Amidst these deflating doubts was one speck of hope: we had prepared for this. My family and I had already thought through the hard problems, the concrete reality of my grandmother’s mortality. And in doing so, we had built the thoughtful resilience needed at the end of a loved one’s life. Now, we had a chance to do things right. Like the coda to a Mozart symphony, we had the opportunity to give grandma a peaceful, yet memorable end. It was an important, inspiring, and humbling prospect.
There was one final layer of meaning to that moment with my grandmother. It was the last to come to my mind; but it had been staring at me the entire time. As I looked into my grandma’s eyes, as I surveyed her tired soul, I saw something startling and familiar: myself. I heard Dr. Miller’s refrain—“we are the dying”—and knew that I was not so different from this 89-year-old Latvian woman. I, too, would walk her path. I would suffer illnesses, setbacks, uncertainties both physical and existential. Looking at this serial survivor, I knew that my youth and health were worth cherishing—but they were so, so, very impermanent.
What do I do with that? What does a 23-year-old man, about to begin a new phase of life, do with the fact of his death? And even before death, what about all the suffering that might come before? I might not die for several decades, but I could certainly fall ill—to heart disease, say—or suffer a chronic injury. I could lose what matters to me now, long before the end.
Oddly enough, I find deep comfort in that chipper reality. Not necessarily in suffering or mortality themselves, but in those three layers of meaning gifted by my grandmother.

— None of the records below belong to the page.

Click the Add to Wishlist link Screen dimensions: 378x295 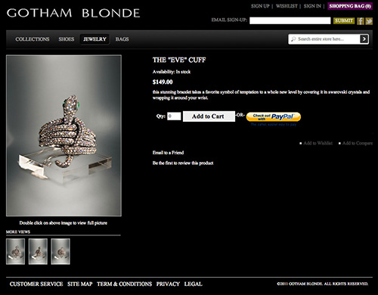coord(318,143)
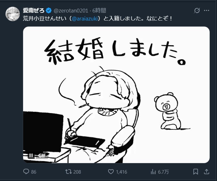The height and width of the screenshot is (181, 217).
Task: Click the 208 reposts count
Action: (x=77, y=172)
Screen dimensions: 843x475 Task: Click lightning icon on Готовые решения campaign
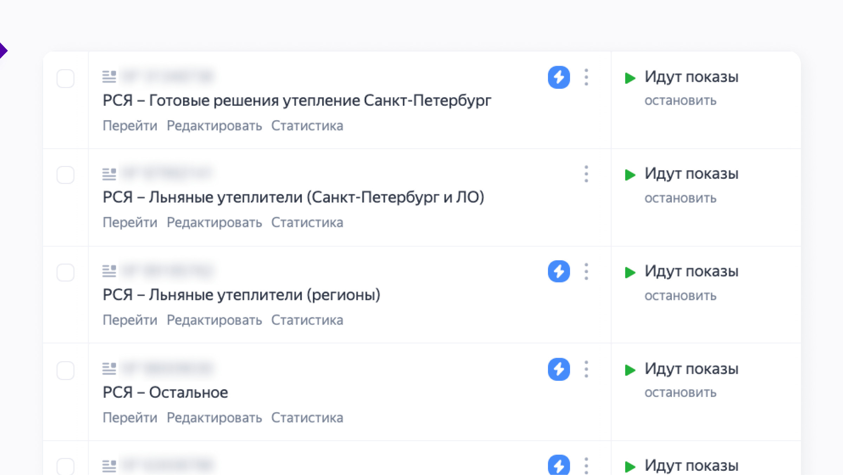558,77
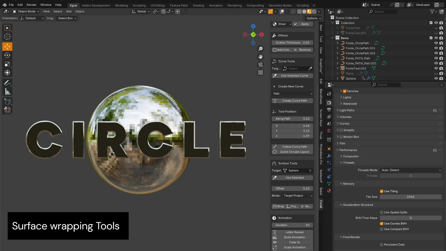Expand the Fonte_CirclePath tree item
Screen dimensions: 446x251
click(338, 43)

First, the human universality of suffering and death. The humbling realization that each one of us—regardless of status or background—exists on a spectrum of trial and tribulation. Second, the opportunities engendered by that universality: the chance to invest in a meaningful death, the same way we invest in meaningful lives; the potential to design new aspects of healthcare, new systems of dying, which will serve the needs of our aging population. And third, the deep empathy which comes through pain and tribulation.

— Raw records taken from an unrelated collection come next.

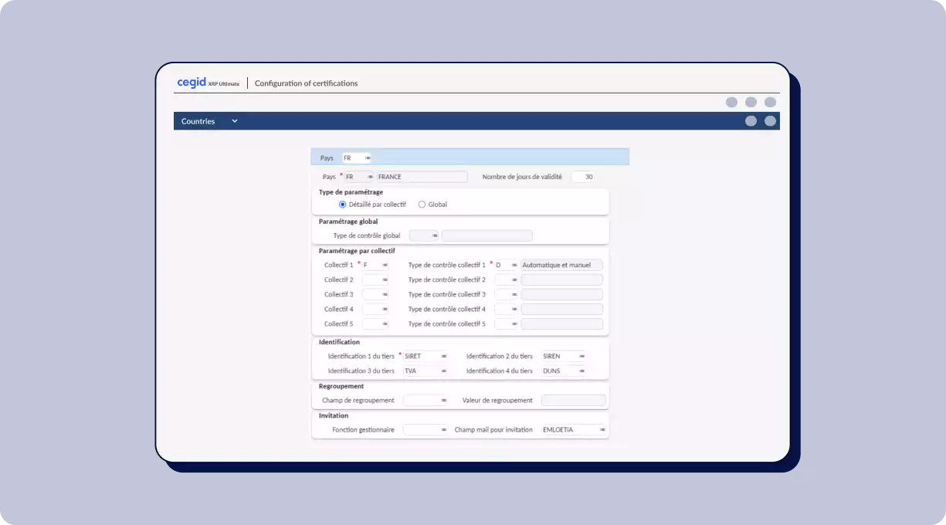Click lookup icon for Champ de regroupement
This screenshot has width=946, height=525.
pyautogui.click(x=444, y=401)
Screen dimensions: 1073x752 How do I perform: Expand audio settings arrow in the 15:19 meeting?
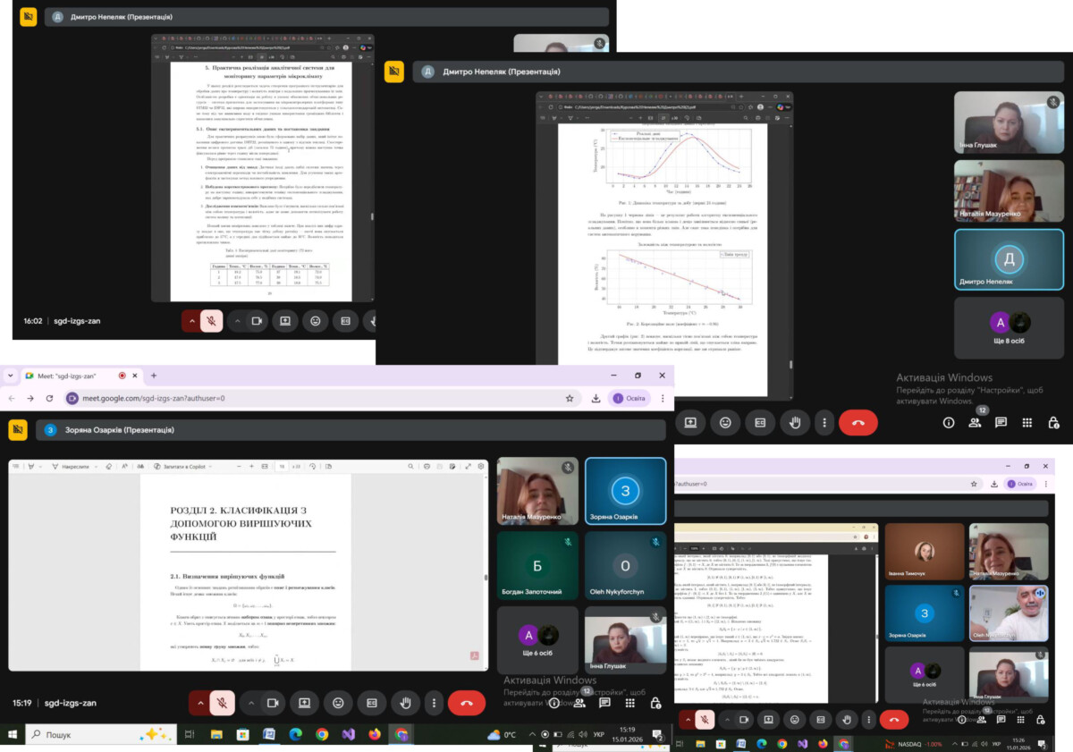199,703
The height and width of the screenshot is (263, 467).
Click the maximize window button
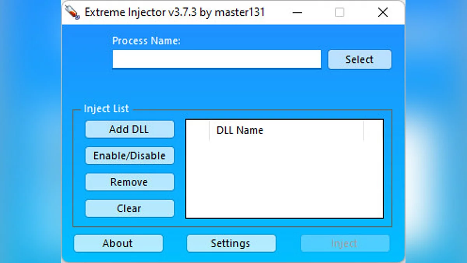click(340, 12)

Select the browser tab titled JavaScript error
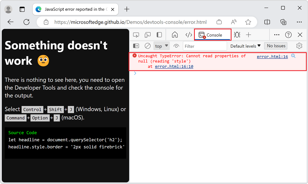pos(74,9)
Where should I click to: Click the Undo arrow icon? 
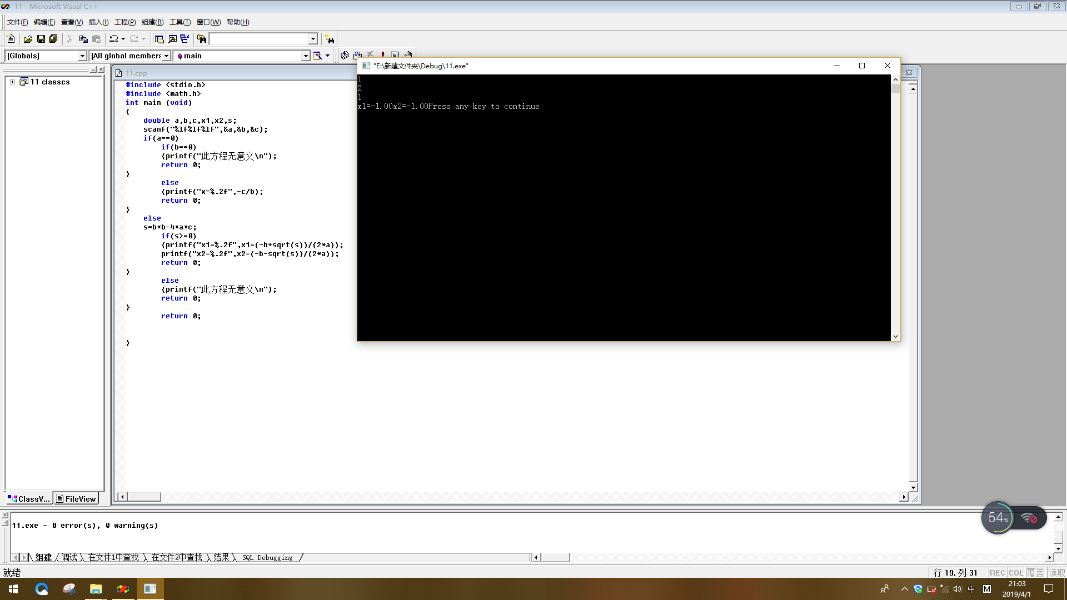coord(113,39)
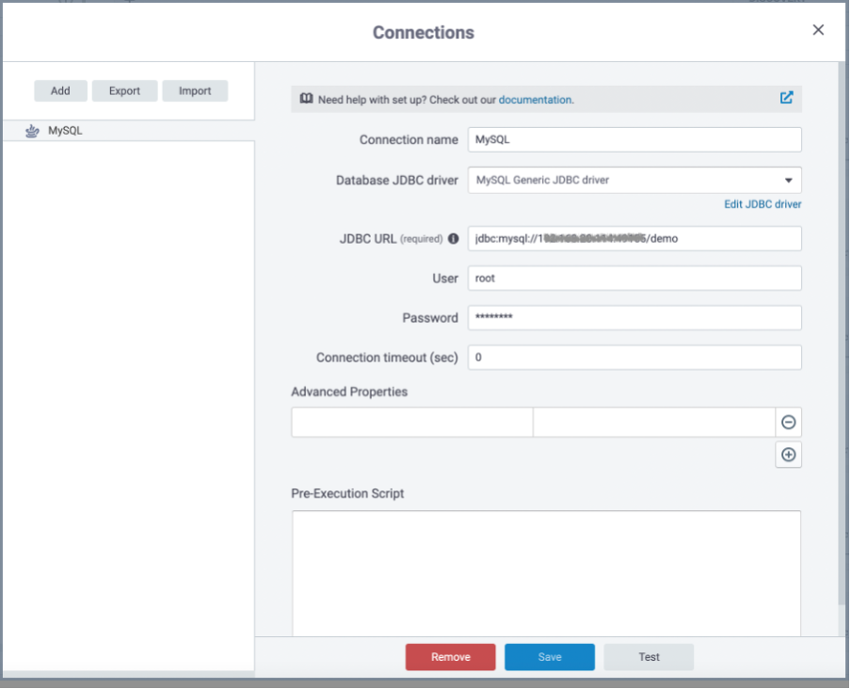Click the Password field

pos(634,318)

These realizations are far from novel; but they are, in my opinion, revolutionary in potential. They help us see that the dying are still alive; that there is healing which comes when we, like Dr. Miller, shift our perspectives to see new forms of meaning. As human beings, we can be united in our uncertainties and imperfections. But to do that, we must first realize that we are fragile, fallible—and not alone.
I sat in my grandmother’s room as the dusk turned to evening. Sitting next to her on the bed, I stayed largely silent. The two of us were alone for a few minutes, as my father left to fetch his mother’s eyedrops. The weight I had felt just one week earlier, the uncertainty which swirled as I gazed from the plane—these still remained. But unlike those previous moments, my feelings were no longer burdening. My grandmother’s life, death, and lessons for my future self, were all viewed through a new lens. They were manifest as heavy, difficult realities, yes. But human ones all the more.

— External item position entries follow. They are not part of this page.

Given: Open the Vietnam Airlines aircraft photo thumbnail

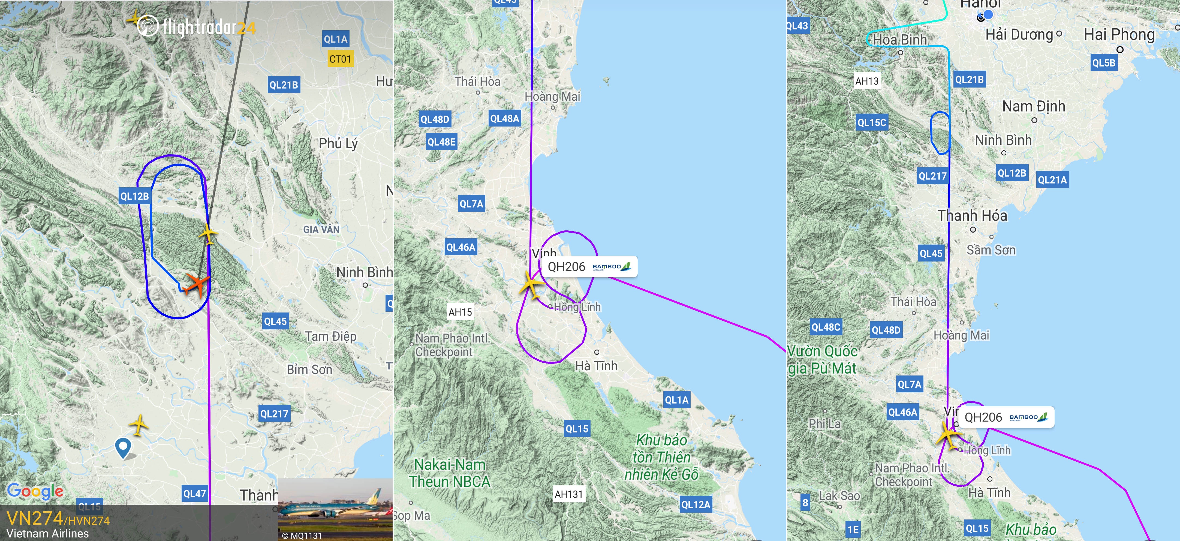Looking at the screenshot, I should tap(335, 509).
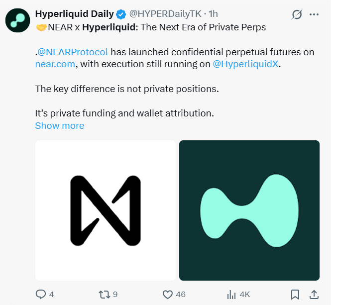Open the @HyperliquidX mention link
The image size is (338, 305).
(245, 64)
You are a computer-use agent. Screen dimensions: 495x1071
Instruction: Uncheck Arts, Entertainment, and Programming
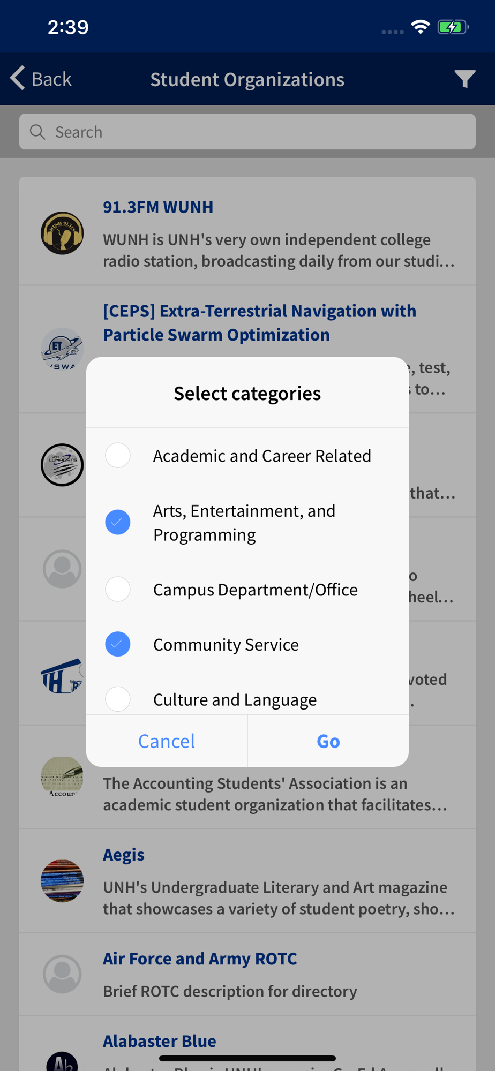point(118,522)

I had little clue what would happen to my grandmother in the next weeks or months. I didn’t know if she would be able to play piano, or eat Latvian bread. But I had walked this path before; I had thought the hard thoughts. I took one deep look at grandma—Ruta, is her name—and went back to thinking, to considering my role in her life-until-death. I grasped her hand gently—smiling, now—and imagined what else, to her, might matter in the end. “It’s great to be here with you,” I said loudly, so she could hear, “It really is.”
“Thank you,” she replied in her thick, loving, Latvian accent. “Thank you.”